**EXERCISE DETAILS:** Using the records below, reproduce exactly the lines from the one containing "This screenshot has height=150, width=225." through the end, and nothing more; skip the images.

::::::::::

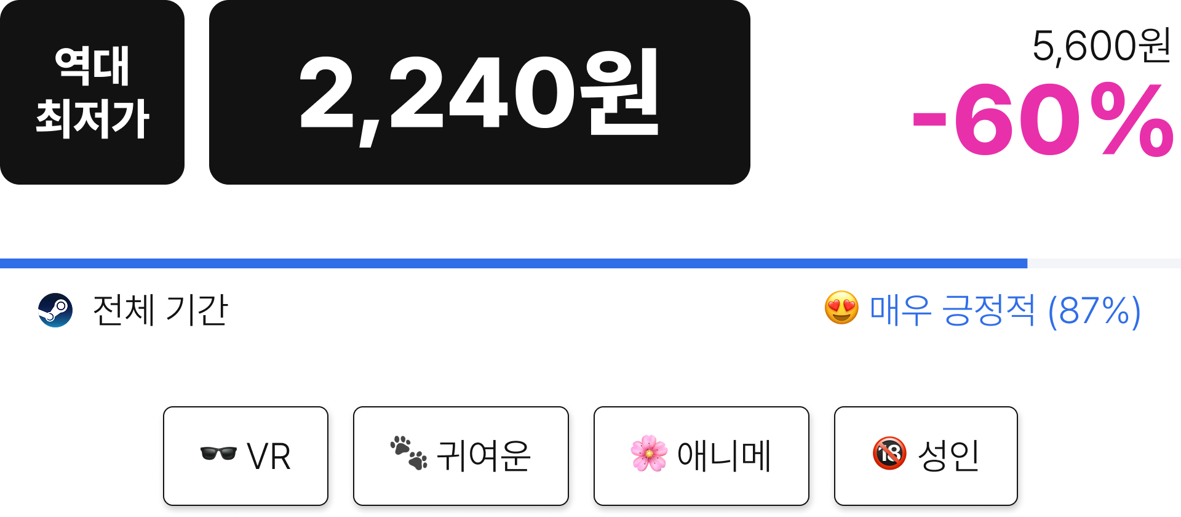Click the 원 character in sale price
1181x517 pixels.
point(619,92)
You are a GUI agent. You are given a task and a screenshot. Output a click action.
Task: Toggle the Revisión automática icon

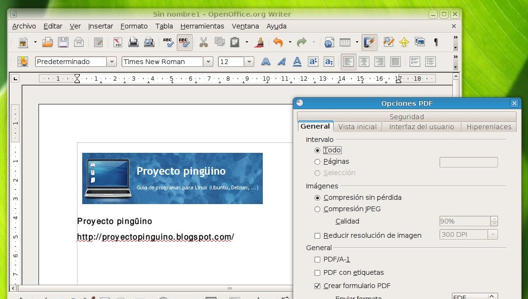[184, 42]
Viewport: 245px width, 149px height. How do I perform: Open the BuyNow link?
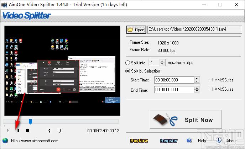coord(139,141)
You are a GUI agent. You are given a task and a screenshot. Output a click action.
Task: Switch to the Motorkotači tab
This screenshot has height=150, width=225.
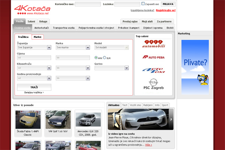point(42,28)
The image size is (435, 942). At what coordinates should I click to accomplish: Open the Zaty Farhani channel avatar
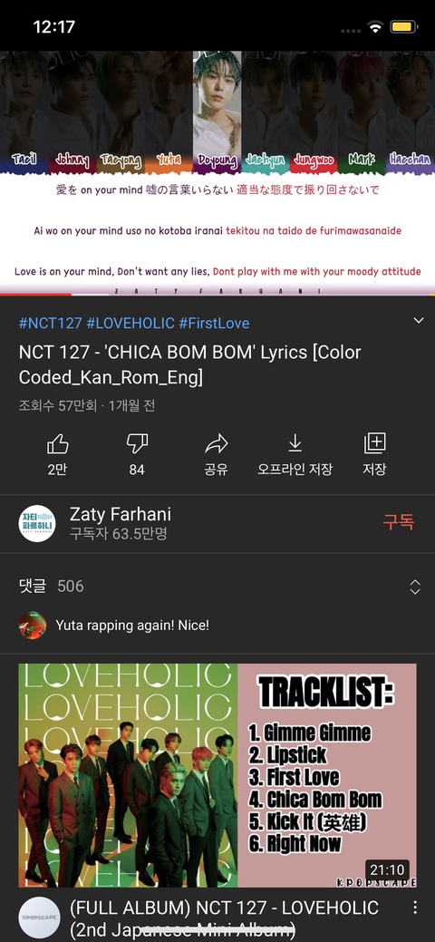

::::::::::

**ANSWER TO THIS TASK:**
This screenshot has height=150, width=225.
point(42,28)
The image size is (435, 942). At what coordinates should I click to accomplish: Open the Zaty Farhani channel avatar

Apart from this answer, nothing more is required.